Passage:

Dream Catcher

Dream Catcher
By: Nene Thomas

Thursday, December 1, 2011

Disney, Grimm, and the Myth Behind it All

      There appears to be a separation between reality and myth, but what if there were no distinction and it was all intertwined like a vine plant sprawled upon an ancient tree? The beginning becomes the end and the end the middle. Crawling, spiraling up towards the heavens, where no distinction lies between ancient and new creation. The question begins to persist, “Was this ancient and magnificent tree ever present without the vine? Or have they always been joined in harmony and the one will die not long after it is without the other?”
Our society has grown in a world where we are expected to believe in magic, that good always triumphs over evil, and that every story has a happy ending. Our time as youths has been filled with Disney movies full of beautiful princesses, handsome princes and faraway kingdoms. At an early age the majority of young girls begin their lifelong search for their prince charming to come and sweep them off their feet, carrying them away to their kingdom where they will live happily ever after. But life does not always deliver this glorious ending. Have the well-known stories always been this happy and go-lucky? Bringing false hope to those who believe? Or is there another beginning, long before Disney, that shows the real versions of these make-believe stories?

Exercise objective:
Could you pick up the Disney and Grimm essay right after its final question and carry it on for a few more paragraphs?

Records provided:
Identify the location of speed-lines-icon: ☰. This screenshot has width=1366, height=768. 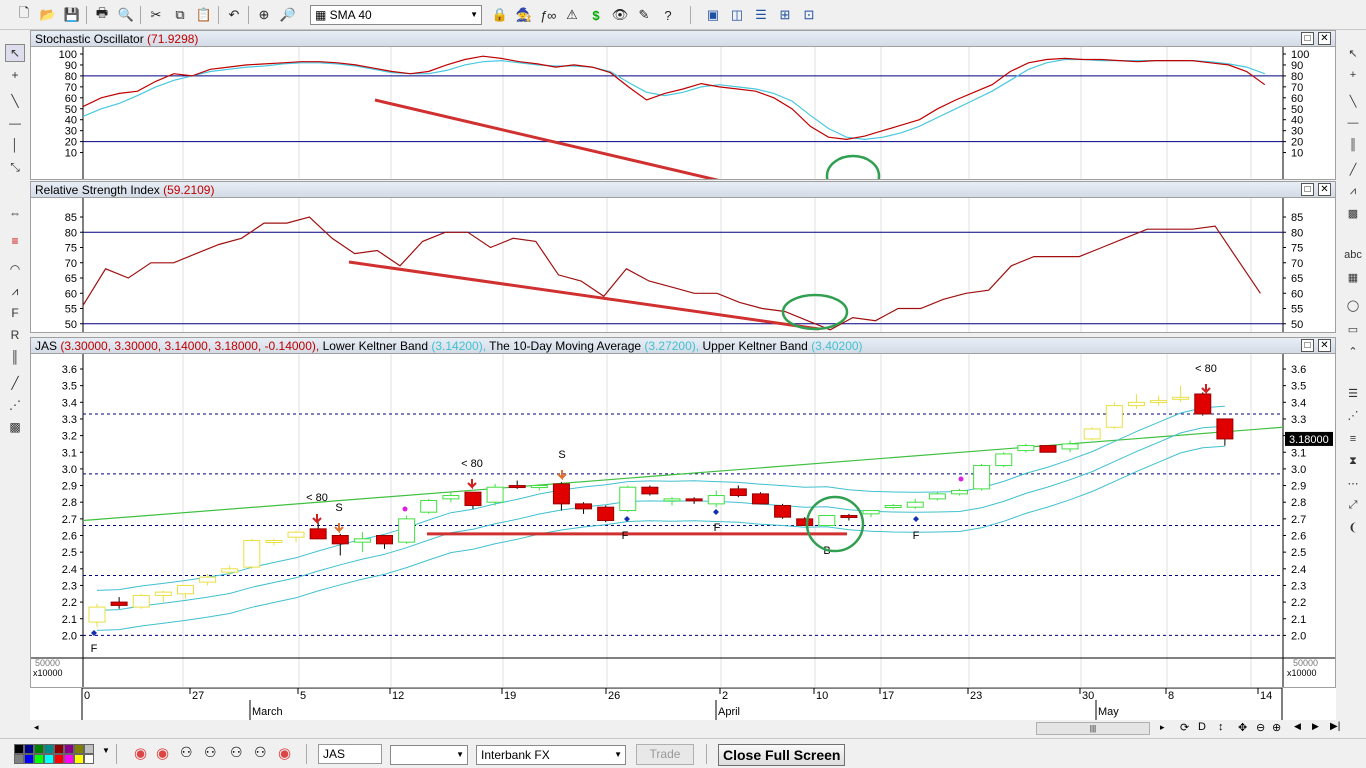
(1353, 393).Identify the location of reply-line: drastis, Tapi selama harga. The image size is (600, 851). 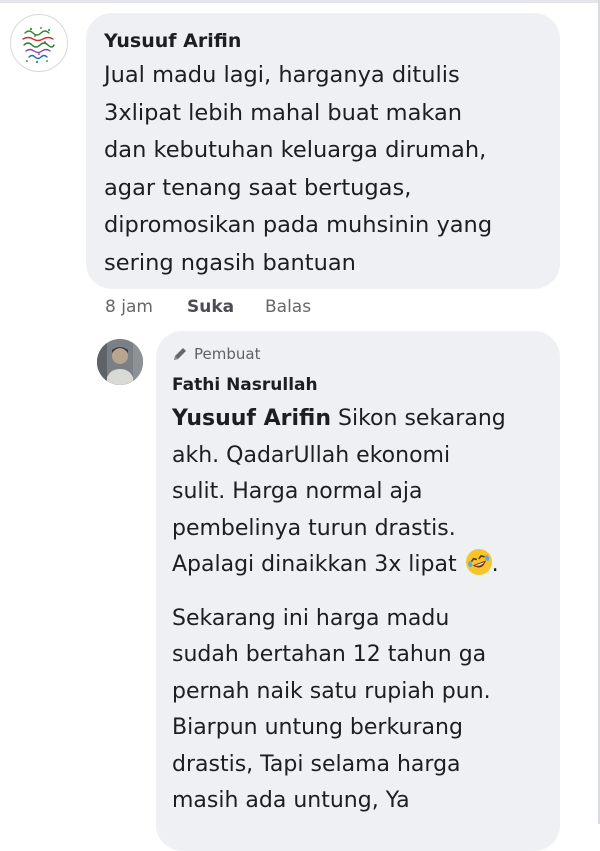
(316, 764).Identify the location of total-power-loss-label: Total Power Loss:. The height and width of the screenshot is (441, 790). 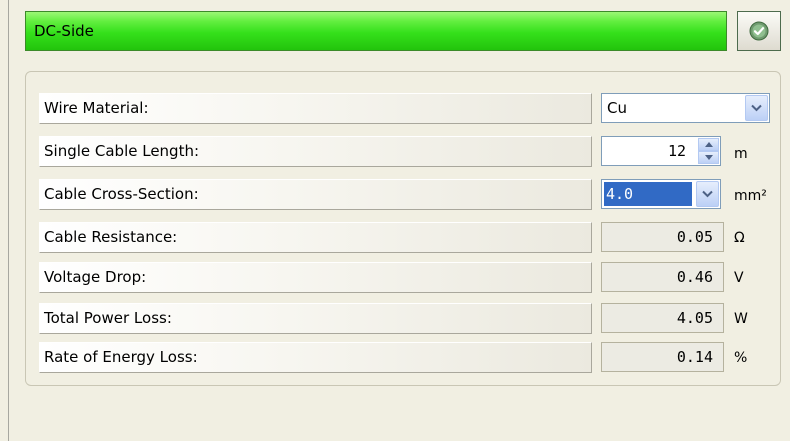
(316, 318). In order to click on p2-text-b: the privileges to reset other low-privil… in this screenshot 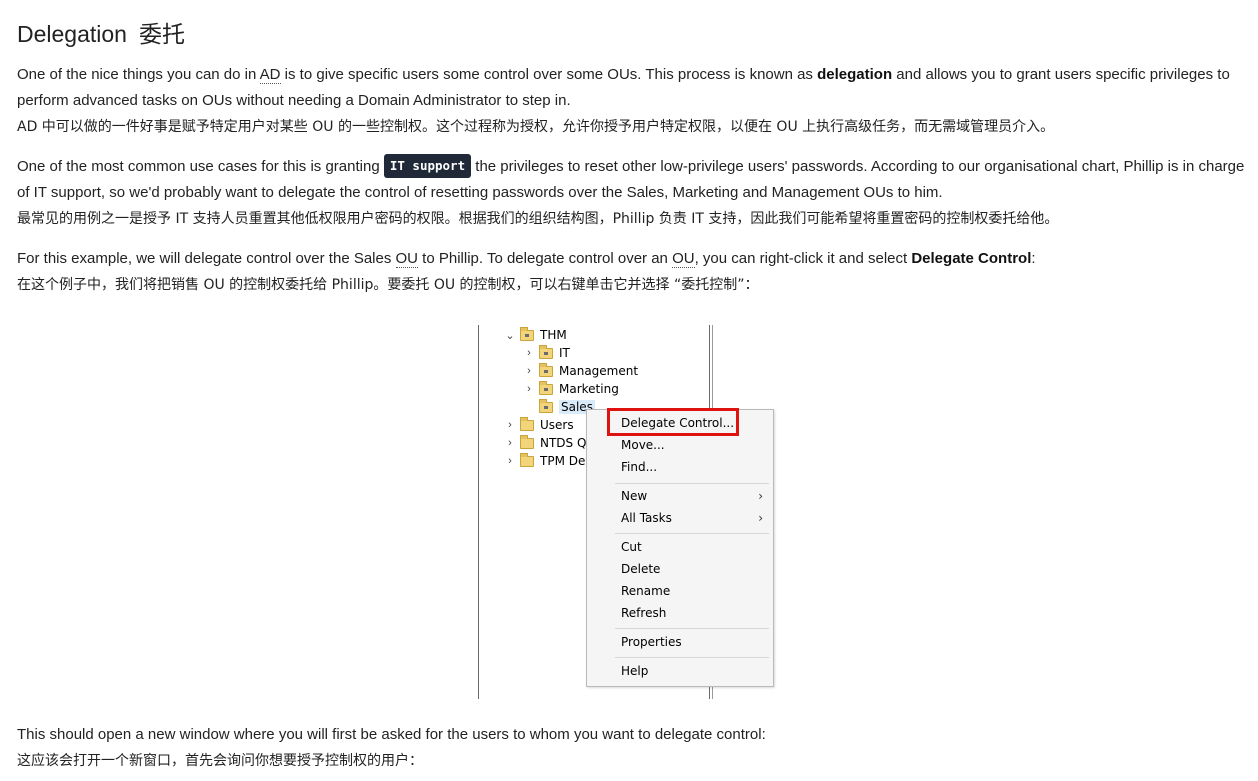, I will do `click(858, 166)`.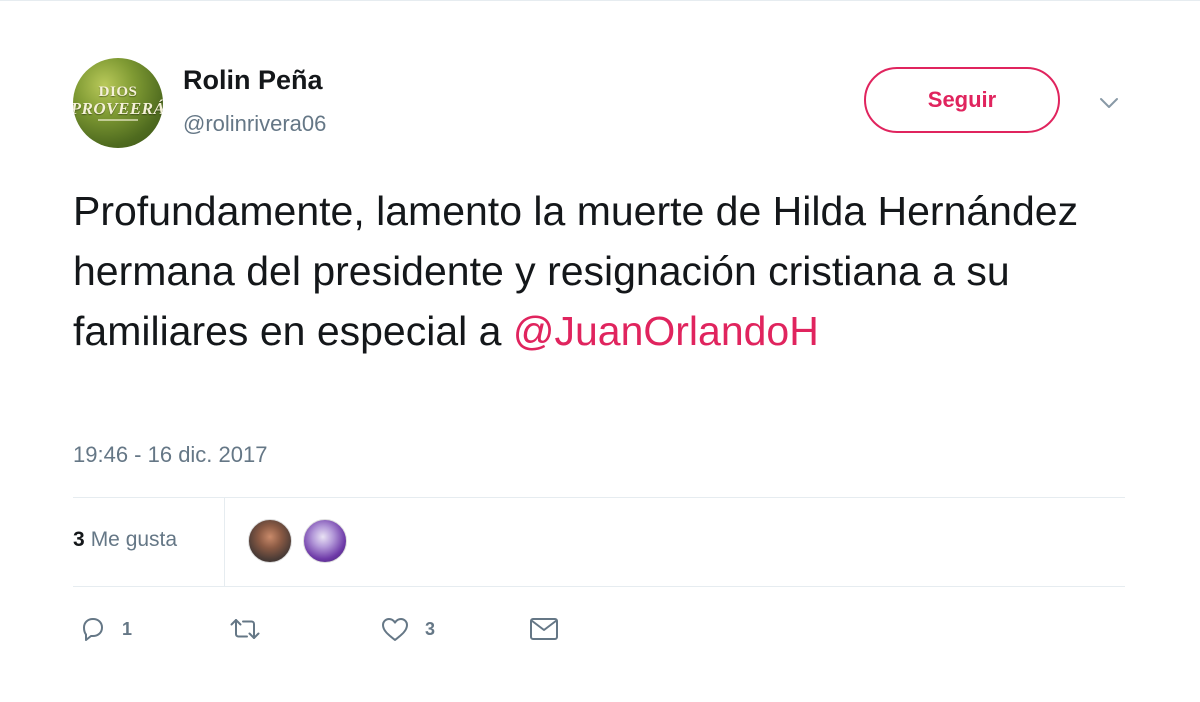 The width and height of the screenshot is (1200, 702). I want to click on envelope-icon, so click(544, 629).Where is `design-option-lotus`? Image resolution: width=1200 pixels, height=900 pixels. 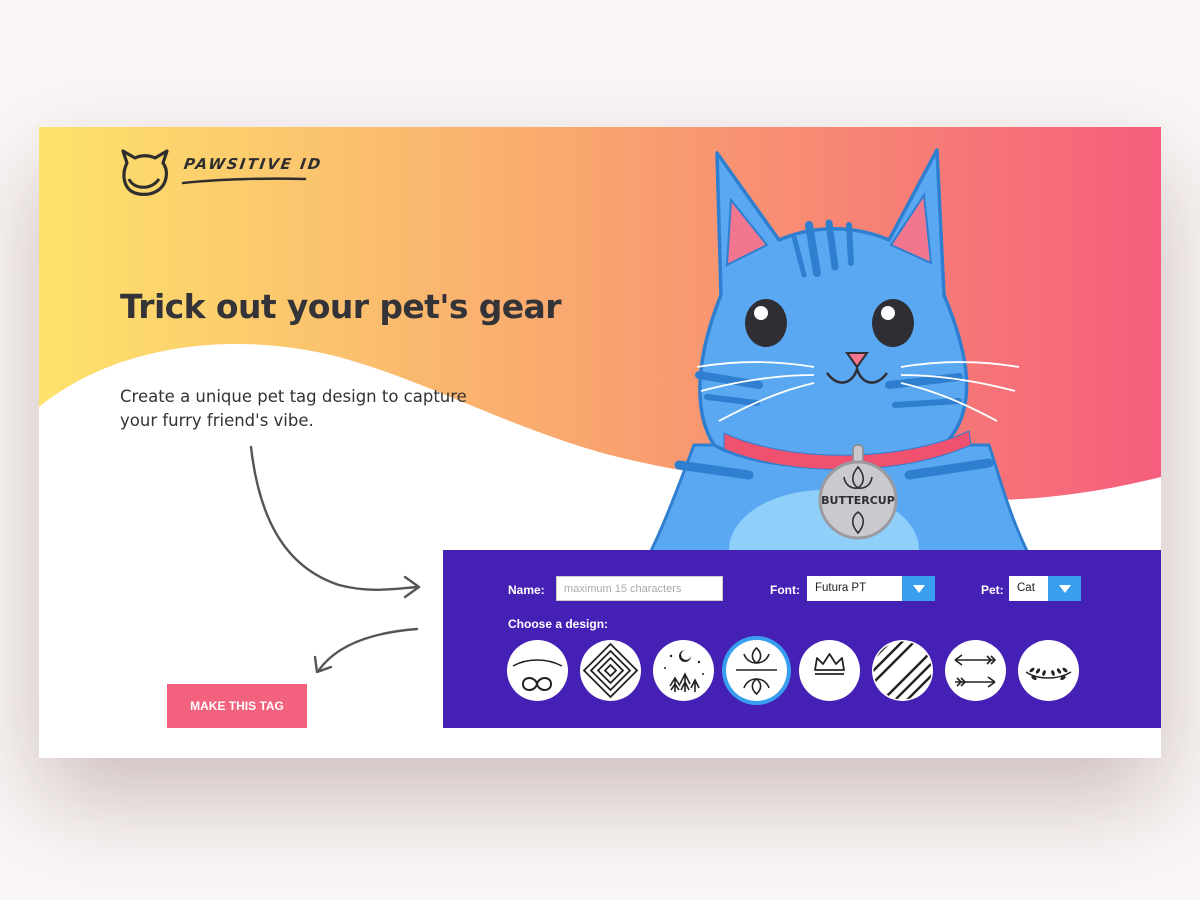
design-option-lotus is located at coordinates (756, 670).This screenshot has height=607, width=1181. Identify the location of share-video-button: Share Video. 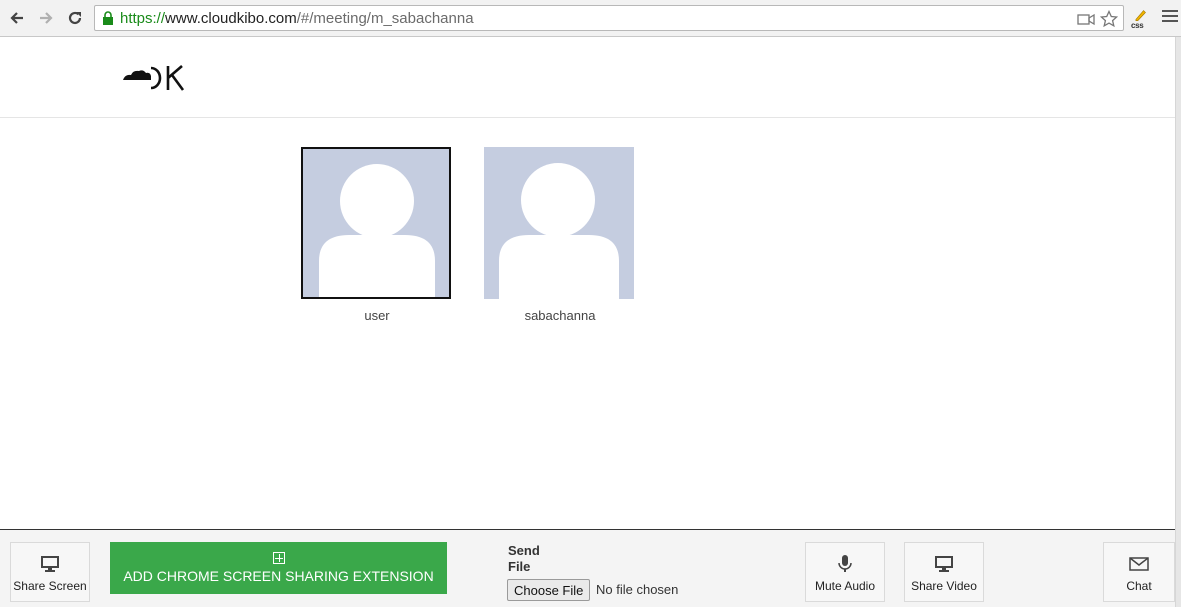
(944, 572).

Response area:
      Many will agree that the Disney movies are merely a prettier version of the real morbid stories in which they are based from – folklore from villages all around the world. Possibly the most famous written collection of these fairy tale stories is composed by the well-known brothers from Germany, the Brothers Grimm. Even so, the majority of the today’s society is more likely unfamiliar with these original tales than the newer, happier versions where violence and abhorring events do not hold near as much description as may be found in the Brothers Grimm stories. However, even the Grimm stories end happily where animals transform into handsome princes and the “bad guy” gets what he deserves, which is usually portrayed in a fairly graphic manner.
     Some may argue that even the Brothers Grimm stories are not the true versions, but rather stories created centuries before the Grimm brothers were even alive by more ancient civilizations such as the Greeks or the ancient Norsemen. I am not here to argue which versions of the stories did appear first or which is the real version, but merely the relationship between the eras and how “stories bridge generations” (Grimm p. ix).


“The repetition of a mythical event, with its play of variations, tells us that something remote is beckoning to us. There is no such thing as the isolated mythological even, just as there is no such thing as the isolated word. Myth, like language, gives all of itself in each of its fragments. When a myth brings into play repetition and variants, the skeleton of the system emerges for a while, the latent order, covered in seaweed.”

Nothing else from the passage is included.